In the Caribbean, only a limited number of eligible studies were identified during the defined study period (2022–2026), with a single investigation conducted in Jamaica (37). Countries such as Guyana, Cuba, Trinidad and Tobago, and the Dominican Republic lack recent BLL data, creating a major gap in assessing island exposure trends. An important exception is Suriname's ongoing CCREOH cohort (62), which evaluates chemical and non-chemical stressors together. Its findings highlight single-contaminant approach limitations and the need to assess mixtures, as co-exposure to lead, arsenic, and mercury is common and increases cumulative risk. This framework has implications for LAC environmental health surveillance, population risk assessment, and preventive strategies (62, 63).

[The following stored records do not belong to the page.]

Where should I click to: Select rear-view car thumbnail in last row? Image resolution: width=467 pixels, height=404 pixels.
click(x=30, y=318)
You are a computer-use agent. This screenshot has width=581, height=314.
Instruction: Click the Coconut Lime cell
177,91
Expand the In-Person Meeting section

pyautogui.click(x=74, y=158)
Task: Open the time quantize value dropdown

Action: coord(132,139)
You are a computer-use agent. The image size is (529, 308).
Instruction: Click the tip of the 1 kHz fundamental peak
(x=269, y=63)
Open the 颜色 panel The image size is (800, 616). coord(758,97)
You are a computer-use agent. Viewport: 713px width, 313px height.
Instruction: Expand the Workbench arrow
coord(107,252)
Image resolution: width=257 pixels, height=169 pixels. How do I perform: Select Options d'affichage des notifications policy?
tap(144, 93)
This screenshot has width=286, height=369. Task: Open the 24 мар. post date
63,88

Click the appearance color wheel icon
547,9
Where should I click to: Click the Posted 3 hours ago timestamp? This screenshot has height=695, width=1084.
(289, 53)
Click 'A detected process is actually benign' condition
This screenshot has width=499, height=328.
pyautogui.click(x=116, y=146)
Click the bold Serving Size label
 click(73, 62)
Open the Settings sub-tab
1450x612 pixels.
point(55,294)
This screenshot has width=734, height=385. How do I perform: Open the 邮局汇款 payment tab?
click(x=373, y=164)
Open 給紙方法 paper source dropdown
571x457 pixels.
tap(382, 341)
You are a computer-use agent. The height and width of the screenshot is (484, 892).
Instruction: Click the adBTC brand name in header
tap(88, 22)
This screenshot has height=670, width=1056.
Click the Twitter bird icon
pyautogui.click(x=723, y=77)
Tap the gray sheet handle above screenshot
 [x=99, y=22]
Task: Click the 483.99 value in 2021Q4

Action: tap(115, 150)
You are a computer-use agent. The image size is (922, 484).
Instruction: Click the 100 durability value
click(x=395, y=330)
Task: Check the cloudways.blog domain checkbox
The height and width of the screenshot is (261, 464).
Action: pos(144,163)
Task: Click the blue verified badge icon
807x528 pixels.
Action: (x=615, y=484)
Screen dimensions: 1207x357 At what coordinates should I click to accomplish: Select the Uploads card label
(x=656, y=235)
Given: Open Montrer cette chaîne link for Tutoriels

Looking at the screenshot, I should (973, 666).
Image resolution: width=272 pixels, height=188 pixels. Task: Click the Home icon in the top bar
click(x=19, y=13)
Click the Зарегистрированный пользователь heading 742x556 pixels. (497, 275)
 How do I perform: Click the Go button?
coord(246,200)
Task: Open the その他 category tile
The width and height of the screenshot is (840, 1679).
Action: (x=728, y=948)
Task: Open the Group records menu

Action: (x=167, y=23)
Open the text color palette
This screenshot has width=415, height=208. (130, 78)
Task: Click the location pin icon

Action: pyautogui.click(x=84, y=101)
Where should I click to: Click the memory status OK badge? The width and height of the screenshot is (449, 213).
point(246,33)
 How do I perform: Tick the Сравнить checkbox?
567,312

Structured biomonitoring programs can thus support country-specific policies to reduce harmful metal exposures.
Future research should clarify key drivers of lead burden (socioeconomic vulnerability, nutrition, cumulative exposure, and differences in exposure sources) while strengthening longitudinal studies, improving exposure measurement, and broadening assessment of reproductive, developmental, and life-course outcomes to inform prevention, surveillance, and policy in LAC. Several studies in the LAC region have examined prenatal lead exposure and perinatal outcomes, highlighting growing concern about early-life exposure in the region and the need to link prenatal findings with later child health research. Reported associations with adverse birth outcomes, including low birth weight and preterm birth, further reinforce the public health relevance of prenatal lead exposure in these settings (64–66). Current evidence focuses mainly on prenatal exposure and early childhood effects, whereas reproductive outcomes after early-life exposure remain understudied in the region.